After the Lord Mayor’s show comes the muck cart. Six fairly constructive intelligent observations followed by David Skitmore’s ridiculous comparison of Obama with Mugabe. No doubt NS readers will be disappointed in time with Obama but only because our expectations are too high; he has no record of being a megalomaniac and psychopath.
Cameron is transparently a lightweight, gimmick-seeking, opportunist, preoccupied with party-political point-scoring, like almost all of our politicians. I can think of few, notably Vince Cable, who see it as it is and tell it as it is. The sad fact - that politics attracts the very people who should never have political power – is true for all parties – even the Greens.
Obama does not talk like this;
everything is kept very close to the
vest. I don't doubt that Obama thinks
Cameron is a lightweight for he is. If I
may, I don't find too many British
heavyweights these days. anyway.
John warren Gotsch, Budapest
It is rather bizarre, and probably also true, that politicians and bankers, no longer Control the System after their Systemic Abuse of IT and Supply of Snake Oil/Ghost Accounts with Neither Stock nor Intellectual Property to Deliver.

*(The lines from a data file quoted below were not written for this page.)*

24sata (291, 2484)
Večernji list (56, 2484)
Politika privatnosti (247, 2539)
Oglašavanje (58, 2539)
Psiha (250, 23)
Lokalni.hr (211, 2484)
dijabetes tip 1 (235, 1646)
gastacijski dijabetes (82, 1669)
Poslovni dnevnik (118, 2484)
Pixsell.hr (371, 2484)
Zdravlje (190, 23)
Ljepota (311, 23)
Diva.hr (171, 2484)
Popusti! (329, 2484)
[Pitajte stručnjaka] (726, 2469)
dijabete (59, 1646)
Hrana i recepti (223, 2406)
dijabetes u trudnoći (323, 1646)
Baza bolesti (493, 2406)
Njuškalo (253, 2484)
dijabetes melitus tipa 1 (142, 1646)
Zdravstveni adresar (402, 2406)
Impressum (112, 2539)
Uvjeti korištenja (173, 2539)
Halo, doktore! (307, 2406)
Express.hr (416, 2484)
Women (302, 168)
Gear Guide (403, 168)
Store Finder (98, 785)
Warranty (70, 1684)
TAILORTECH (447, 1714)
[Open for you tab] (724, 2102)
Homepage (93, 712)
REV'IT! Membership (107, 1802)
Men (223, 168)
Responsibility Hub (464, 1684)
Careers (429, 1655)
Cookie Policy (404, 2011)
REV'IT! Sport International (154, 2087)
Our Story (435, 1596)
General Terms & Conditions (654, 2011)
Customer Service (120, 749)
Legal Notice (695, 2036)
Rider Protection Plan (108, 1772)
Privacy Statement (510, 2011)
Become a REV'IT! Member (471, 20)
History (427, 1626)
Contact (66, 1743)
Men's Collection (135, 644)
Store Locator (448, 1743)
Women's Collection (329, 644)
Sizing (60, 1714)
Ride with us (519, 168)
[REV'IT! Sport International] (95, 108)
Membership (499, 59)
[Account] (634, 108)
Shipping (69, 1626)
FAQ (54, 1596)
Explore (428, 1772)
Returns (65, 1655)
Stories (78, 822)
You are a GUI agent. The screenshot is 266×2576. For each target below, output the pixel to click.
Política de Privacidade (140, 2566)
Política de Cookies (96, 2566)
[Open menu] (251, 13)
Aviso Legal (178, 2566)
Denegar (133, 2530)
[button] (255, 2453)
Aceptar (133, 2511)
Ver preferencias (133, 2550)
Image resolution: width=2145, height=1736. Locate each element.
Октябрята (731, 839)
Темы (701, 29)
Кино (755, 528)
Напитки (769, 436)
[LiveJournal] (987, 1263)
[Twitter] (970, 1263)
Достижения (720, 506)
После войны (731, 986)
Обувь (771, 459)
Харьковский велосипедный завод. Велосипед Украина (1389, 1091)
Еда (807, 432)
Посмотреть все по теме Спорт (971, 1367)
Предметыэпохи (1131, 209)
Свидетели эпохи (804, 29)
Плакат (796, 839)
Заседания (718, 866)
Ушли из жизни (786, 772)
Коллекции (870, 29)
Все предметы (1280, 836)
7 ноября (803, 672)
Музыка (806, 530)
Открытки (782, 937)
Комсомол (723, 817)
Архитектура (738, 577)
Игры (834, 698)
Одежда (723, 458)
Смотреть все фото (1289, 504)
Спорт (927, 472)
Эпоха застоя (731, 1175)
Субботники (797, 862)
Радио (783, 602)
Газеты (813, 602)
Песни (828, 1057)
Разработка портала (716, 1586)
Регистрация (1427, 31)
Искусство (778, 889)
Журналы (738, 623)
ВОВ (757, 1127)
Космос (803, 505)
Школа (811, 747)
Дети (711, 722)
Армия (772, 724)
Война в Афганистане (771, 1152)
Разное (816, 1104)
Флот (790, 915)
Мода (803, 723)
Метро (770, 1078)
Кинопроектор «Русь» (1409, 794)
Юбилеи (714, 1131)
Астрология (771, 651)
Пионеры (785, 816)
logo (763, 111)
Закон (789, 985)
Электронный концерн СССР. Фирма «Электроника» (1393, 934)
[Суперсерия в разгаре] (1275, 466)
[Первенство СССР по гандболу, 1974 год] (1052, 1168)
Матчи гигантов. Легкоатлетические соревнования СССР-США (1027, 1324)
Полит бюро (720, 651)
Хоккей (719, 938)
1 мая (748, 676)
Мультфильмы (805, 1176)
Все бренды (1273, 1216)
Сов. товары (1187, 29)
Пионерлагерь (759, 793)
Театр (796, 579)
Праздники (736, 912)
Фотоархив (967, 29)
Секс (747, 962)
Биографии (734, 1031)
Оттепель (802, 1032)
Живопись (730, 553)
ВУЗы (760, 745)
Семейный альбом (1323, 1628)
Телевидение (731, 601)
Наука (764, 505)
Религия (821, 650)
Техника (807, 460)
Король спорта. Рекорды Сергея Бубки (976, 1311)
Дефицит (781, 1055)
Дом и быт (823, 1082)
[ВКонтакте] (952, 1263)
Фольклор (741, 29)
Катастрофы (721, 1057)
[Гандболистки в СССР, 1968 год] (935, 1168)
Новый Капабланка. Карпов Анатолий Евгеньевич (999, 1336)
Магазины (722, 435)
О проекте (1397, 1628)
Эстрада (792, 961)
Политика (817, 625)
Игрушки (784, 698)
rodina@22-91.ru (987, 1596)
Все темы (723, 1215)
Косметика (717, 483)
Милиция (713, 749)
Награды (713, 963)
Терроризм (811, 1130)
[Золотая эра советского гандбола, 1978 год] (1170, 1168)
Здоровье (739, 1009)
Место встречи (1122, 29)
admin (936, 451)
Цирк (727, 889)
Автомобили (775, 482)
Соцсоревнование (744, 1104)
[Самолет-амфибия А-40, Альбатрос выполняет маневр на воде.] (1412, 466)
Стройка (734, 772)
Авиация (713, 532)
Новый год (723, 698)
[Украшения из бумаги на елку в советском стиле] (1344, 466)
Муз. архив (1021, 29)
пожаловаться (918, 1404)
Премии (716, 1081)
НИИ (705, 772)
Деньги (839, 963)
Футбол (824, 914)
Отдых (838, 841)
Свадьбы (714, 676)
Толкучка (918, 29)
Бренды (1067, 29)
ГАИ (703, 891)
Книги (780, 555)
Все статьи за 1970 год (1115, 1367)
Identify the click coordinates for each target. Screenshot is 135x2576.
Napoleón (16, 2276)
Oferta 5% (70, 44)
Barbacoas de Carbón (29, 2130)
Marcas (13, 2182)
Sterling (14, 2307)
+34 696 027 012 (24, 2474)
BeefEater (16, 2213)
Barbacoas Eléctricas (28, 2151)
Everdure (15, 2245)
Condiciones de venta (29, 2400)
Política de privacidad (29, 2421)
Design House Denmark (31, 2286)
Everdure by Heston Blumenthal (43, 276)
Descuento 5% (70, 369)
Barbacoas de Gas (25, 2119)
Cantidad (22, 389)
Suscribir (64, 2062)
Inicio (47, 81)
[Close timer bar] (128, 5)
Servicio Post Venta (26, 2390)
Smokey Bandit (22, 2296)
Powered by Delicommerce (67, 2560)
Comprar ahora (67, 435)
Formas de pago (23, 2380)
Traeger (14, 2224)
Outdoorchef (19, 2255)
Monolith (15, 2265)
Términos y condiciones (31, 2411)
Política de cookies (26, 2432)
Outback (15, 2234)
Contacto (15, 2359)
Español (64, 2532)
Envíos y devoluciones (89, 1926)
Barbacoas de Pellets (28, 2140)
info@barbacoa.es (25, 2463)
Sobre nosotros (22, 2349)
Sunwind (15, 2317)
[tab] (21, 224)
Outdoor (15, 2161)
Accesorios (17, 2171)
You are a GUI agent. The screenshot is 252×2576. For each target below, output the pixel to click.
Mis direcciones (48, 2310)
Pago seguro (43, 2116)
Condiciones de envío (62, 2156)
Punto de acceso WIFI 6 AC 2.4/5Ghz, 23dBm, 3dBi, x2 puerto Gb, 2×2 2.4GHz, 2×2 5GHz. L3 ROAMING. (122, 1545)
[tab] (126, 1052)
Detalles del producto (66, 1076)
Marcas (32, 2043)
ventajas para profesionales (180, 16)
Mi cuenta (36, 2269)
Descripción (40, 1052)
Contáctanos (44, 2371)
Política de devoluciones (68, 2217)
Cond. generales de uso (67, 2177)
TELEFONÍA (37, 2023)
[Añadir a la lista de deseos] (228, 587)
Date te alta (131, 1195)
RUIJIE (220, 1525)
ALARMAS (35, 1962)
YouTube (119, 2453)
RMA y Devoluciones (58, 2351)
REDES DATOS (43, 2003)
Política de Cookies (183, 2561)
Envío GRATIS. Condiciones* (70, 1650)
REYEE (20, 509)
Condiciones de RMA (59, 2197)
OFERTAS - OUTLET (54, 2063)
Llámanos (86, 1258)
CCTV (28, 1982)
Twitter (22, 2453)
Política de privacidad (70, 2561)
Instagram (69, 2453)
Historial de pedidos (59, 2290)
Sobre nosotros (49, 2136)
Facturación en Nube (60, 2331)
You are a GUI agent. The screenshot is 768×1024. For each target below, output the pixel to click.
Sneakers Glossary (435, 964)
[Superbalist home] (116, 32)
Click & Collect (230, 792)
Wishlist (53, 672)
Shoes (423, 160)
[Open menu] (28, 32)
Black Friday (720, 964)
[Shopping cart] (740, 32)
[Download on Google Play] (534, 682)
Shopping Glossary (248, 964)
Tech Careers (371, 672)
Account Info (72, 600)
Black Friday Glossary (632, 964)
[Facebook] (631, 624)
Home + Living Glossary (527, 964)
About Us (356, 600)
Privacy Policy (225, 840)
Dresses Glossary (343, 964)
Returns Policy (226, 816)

This thus Rendering them as Parasitic Viruses on a Consummate Host. They are an Arrogant Sinecure with Delusions of Imperial Grandeur/Absolute Power?
And only a Question if you would disagree.
Nilsey105
Ah, the classic "EU is our principal trading partner" gambit.
Much good it does us when our trade deficit with the EU is over £40bn annually, and we are prohibited from making agreements with our natural partners in the commonwealth, with China and with Brazil.
If the article above is true, and I have my doubts, good luck to Obama trying to engage with the Euro Borg. His alleged enthusiasm for a partnership with the EU demonstrates a major gap in his learning for such a keen student of history.